BMC Neuroscience 2013, 14:108  doi:10.1186/1471-2202-14-108

Published: 1 October 2013



Posttranslational modifications of beta amyloid (Aβ) have been shown to affect its biophysical and neurophysiological properties. One of these modifications is N-terminal pyroglutamate (pE) formation. Enzymatic glutaminyl cyclase (QC) activity catalyzes cyclization of truncated Aβ(3-x), generating pE3-Aβ. Compared to unmodified Aβ, pE3-Aβ is more hydrophobic and neurotoxic. In addition, it accelerates aggregation of other Aβ species. To directly investigate pE3-Aβ formation and toxicity in vivo, transgenic (tg) ETNA (E at the truncated N-terminus of Aβ) mice expressing truncated human Aβ(3–42) were generated and comprehensively characterized. To further investigate the role of QC in pE3-Aβ formation in vivo, ETNA mice were intercrossed with tg mice overexpressing human QC (hQC) to generate double tg ETNA-hQC mice.

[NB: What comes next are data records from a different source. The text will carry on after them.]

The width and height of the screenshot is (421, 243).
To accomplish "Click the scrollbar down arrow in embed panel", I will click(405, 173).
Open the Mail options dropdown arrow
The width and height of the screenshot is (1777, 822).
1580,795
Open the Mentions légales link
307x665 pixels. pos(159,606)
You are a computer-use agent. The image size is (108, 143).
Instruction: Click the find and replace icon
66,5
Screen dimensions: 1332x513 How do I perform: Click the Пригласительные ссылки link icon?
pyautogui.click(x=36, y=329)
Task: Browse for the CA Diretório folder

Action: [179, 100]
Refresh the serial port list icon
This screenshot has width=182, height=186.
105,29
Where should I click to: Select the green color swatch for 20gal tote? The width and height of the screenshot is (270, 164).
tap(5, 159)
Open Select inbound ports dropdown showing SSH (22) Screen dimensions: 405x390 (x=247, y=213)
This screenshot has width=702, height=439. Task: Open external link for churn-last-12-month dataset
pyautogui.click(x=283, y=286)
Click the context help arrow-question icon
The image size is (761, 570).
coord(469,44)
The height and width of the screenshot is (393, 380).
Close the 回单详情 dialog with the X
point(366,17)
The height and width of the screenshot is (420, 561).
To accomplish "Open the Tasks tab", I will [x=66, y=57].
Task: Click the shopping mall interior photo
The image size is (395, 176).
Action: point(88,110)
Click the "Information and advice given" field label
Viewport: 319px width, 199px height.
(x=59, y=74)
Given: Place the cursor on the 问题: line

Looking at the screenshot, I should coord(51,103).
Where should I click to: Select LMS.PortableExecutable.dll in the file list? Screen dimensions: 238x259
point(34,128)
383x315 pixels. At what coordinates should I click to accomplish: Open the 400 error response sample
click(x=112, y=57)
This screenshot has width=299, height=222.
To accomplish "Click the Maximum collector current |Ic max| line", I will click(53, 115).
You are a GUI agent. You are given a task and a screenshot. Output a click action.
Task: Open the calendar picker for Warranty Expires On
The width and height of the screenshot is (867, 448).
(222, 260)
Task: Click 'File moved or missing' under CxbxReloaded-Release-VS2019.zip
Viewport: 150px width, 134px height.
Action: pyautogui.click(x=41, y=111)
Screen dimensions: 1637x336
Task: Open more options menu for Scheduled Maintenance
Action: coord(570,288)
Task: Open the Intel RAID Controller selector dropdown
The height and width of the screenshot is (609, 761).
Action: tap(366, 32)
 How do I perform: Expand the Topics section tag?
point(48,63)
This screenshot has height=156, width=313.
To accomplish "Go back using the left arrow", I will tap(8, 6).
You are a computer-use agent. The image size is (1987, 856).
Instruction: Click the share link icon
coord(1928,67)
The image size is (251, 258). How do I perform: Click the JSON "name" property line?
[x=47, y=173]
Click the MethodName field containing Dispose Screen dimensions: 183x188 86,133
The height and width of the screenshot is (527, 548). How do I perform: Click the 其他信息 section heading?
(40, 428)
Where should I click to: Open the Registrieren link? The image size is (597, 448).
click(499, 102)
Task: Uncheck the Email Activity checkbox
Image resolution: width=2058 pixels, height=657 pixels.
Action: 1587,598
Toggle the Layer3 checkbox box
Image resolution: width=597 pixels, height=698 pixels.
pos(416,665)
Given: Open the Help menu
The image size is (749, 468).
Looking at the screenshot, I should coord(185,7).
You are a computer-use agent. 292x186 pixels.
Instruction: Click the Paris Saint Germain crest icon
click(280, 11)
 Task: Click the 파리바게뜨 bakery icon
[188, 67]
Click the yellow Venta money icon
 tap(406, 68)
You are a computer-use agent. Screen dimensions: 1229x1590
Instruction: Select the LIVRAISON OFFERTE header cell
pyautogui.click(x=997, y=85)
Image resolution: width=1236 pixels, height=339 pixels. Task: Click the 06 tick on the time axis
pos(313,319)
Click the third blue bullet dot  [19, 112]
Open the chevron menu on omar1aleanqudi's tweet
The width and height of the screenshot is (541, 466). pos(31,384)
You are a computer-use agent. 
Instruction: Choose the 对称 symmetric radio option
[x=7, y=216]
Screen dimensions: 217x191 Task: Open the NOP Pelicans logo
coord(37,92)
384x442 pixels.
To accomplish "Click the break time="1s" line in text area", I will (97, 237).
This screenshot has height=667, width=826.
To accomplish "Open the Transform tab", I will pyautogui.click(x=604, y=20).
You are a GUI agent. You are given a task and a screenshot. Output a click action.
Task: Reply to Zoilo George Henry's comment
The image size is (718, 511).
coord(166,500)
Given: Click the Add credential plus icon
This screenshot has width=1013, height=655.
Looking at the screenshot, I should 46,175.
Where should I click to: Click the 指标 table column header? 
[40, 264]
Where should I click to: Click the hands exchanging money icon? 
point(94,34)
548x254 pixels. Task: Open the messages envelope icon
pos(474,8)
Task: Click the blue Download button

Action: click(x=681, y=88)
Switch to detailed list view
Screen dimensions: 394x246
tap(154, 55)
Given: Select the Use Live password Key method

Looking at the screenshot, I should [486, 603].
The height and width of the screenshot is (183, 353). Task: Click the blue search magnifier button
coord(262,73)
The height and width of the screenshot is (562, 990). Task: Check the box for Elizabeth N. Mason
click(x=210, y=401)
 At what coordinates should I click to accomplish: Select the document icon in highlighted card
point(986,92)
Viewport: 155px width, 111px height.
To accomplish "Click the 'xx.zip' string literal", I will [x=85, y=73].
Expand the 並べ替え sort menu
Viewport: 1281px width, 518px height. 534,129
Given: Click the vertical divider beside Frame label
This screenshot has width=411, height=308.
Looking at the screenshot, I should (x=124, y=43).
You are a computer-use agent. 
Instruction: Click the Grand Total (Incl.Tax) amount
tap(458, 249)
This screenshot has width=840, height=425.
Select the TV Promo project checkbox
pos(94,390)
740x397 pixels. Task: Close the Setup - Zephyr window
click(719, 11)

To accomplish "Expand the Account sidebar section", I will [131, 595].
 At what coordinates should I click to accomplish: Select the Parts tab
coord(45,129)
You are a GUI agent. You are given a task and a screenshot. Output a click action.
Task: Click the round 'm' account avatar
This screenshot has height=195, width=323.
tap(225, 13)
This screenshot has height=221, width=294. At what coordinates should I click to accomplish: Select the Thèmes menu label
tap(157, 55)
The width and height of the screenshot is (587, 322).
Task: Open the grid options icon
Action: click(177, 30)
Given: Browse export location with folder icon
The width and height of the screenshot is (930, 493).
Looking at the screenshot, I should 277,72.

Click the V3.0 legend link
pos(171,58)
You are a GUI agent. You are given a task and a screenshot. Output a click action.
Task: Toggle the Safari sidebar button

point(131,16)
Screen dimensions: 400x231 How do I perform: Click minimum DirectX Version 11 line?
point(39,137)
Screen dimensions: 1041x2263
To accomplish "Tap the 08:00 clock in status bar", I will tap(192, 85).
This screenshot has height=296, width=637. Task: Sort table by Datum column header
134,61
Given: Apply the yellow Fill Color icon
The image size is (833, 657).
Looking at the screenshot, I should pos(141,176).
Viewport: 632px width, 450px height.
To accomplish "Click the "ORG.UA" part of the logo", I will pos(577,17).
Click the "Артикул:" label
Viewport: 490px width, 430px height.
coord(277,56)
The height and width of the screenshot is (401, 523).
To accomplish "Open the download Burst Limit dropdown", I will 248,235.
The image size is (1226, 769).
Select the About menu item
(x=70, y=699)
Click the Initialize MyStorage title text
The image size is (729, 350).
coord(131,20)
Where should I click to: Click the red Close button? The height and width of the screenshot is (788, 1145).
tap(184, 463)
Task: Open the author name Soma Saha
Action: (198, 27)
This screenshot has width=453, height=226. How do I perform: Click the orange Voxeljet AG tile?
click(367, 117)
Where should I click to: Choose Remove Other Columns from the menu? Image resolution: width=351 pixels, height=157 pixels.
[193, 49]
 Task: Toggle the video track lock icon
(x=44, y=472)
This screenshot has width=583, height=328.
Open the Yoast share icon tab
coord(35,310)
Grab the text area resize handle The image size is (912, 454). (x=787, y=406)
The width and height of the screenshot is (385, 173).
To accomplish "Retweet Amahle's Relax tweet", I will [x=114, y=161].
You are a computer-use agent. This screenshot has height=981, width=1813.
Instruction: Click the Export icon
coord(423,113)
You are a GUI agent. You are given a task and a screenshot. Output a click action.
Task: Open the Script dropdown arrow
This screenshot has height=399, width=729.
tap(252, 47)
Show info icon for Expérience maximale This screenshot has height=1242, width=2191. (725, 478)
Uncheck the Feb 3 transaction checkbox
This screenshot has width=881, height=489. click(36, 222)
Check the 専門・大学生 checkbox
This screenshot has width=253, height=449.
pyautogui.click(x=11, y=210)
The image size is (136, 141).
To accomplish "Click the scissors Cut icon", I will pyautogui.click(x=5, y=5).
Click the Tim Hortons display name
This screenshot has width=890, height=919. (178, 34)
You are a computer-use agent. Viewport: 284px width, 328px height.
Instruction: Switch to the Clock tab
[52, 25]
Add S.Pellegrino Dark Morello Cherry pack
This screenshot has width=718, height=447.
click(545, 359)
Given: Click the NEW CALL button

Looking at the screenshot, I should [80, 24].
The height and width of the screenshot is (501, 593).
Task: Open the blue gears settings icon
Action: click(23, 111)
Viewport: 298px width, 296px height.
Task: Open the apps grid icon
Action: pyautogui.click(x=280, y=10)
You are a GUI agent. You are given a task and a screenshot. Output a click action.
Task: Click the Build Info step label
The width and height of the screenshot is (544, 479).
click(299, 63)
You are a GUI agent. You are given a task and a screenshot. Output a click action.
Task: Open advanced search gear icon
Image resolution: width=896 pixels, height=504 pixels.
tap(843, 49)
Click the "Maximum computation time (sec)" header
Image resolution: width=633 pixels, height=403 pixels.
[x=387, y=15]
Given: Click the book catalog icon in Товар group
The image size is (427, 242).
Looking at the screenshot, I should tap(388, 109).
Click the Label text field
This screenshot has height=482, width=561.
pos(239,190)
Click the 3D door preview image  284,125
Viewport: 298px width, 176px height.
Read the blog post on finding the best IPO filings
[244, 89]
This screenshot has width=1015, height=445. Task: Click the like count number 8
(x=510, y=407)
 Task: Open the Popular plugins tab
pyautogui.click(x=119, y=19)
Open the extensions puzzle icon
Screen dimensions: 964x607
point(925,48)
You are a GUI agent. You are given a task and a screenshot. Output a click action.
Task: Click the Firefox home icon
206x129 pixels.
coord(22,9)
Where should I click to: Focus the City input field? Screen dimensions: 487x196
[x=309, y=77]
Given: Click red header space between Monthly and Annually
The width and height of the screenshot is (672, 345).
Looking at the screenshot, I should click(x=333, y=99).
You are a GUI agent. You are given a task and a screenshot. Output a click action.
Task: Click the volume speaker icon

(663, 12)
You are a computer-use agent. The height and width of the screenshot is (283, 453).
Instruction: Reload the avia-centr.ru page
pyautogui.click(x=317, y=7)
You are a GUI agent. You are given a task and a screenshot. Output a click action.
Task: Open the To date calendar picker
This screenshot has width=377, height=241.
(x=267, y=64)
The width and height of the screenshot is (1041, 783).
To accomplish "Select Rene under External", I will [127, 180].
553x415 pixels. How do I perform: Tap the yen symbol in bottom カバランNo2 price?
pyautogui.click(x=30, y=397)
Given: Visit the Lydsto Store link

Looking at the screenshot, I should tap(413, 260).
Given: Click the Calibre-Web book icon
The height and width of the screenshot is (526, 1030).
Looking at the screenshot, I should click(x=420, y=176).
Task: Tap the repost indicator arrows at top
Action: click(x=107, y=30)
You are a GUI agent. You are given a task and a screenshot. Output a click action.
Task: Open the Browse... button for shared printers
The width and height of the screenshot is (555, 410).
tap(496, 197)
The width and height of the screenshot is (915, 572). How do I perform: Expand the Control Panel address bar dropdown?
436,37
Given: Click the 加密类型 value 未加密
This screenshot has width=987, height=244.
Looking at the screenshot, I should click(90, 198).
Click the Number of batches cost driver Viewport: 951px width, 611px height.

Expression of truncated Aβ(3–42) was detected mainly in the lateral striatum of ETNA mice, leading to progressive accumulation of pE3-Aβ. This ultimately resulted in astrocytosis, loss of DARPP-32 immunoreactivity, and neuronal loss at the sites of pE3-Aβ formation. Neuropathology in ETNA mice was associated with behavioral alterations. In particular, hyperactivity and impaired acoustic sensorimotor gating were detected. Double tg ETNA-hQC mice showed similar Aβ levels and expression sites, while pE3-Aβ were significantly increased, entailing increased astrocytosis and neuronal loss.


ETNA and ETNA-hQC mice represent novel mouse models for QC-mediated toxicity of truncated and pE-modified Aβ. Due to their significant striatal neurodegeneration these mice can also be used for analysis of striatal regulation of basal locomotor activity and sensorimotor gating, and possibly for DARPP-32-dependent neurophysiology and neuropathology. The spatio-temporal correlation of pE3-Aβ and neuropathology strongly argues for an important role of this Aβ species in neurodegenerative processes in these models.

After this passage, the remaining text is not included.